Some functions for inspecting the data

  • Use head() and tail() to view the first (and last) five rows

  • Use View() to view an entire data frame object

  • Use str() to view the structure of data frame object

  • Use colnames() or names() to look variable names

  • Use colSums(is.na()) to sum missing data

  • Use subset() to subset data.

  • Use dim() or ncol() and nrow() to see dimensions of the dataframe

  • Use summary() to see basic statistics for each variables

Subsetting

  • Using iris data, a built-in data frame with 150 rows and 5 columns.
Code
iris # the whole data frame 
iris[1, 1] # 1st element in 1st column 
iris[1, 6] # 1st element in the 6th column 
iris[, 1] # first column in the data frame 
iris[1] # first column in the data frame 
iris[1:3, 3] 
iris[3, ] # the 3rd row 
iris[1:6, ] # the 1st to 6th rows
iris[c(1,4), ] # rows 1 and 4 only 
iris[c(1,4), c(1,3) ] 
iris[, -1] # the whole except first column
iris$Sepal.Length # Also extracts a column 'Sepal.Length'
iris[,c("Sepal.Width", "Petal.Width")]# extract by name of column

Installing and Loading Packages

  • Packages are collections of R functions, data, and compiled code in a well-defined format.

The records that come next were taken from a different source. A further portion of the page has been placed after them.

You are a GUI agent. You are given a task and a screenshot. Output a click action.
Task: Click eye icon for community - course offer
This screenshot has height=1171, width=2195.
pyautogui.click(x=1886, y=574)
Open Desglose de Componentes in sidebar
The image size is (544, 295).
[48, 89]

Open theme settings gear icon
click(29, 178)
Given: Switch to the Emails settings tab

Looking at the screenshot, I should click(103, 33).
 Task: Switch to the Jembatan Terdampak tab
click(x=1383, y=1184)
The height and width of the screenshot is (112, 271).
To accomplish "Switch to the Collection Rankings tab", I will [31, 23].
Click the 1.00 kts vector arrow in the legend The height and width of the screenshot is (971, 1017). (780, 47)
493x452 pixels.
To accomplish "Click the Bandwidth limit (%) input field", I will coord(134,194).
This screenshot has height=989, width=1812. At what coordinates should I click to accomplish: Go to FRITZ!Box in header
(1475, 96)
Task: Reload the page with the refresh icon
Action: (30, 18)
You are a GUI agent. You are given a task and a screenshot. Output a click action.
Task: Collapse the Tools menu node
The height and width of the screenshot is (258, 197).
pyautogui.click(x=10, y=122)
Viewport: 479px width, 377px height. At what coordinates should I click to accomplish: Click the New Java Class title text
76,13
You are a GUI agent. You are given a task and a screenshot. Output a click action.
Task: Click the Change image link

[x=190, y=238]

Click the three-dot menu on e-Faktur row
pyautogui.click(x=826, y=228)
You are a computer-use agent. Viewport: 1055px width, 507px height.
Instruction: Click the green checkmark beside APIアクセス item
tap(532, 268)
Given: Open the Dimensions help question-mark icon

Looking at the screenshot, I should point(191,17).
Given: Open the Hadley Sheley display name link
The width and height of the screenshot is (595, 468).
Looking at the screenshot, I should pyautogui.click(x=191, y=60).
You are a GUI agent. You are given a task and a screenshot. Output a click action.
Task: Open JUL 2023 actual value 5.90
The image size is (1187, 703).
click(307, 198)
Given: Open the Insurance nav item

  • There are three categories of packages.

1. Base Packages: Providing the basic functionality, maintained by the R Core Development group. Currently, there are 14 packages, these are

Code
rownames(installed.packages(priority="base"))
 [1] "base"      "compiler"  "datasets"  "graphics"  "grDevices" "grid"     
 [7] "methods"   "parallel"  "splines"   "stats"     "stats4"    "tcltk"    
[13] "tools"     "utils"    

2. Recommended Packages: also a default package, mainly including additional more complex statistical procedures. These are 15 packages

Code
rownames(installed.packages(priority="recommended"))
 [1] "boot"       "class"      "cluster"    "codetools"  "foreign"   
 [6] "KernSmooth" "lattice"    "MASS"       "Matrix"     "mgcv"      
[11] "nlme"       "nnet"       "rpart"      "spatial"    "survival"  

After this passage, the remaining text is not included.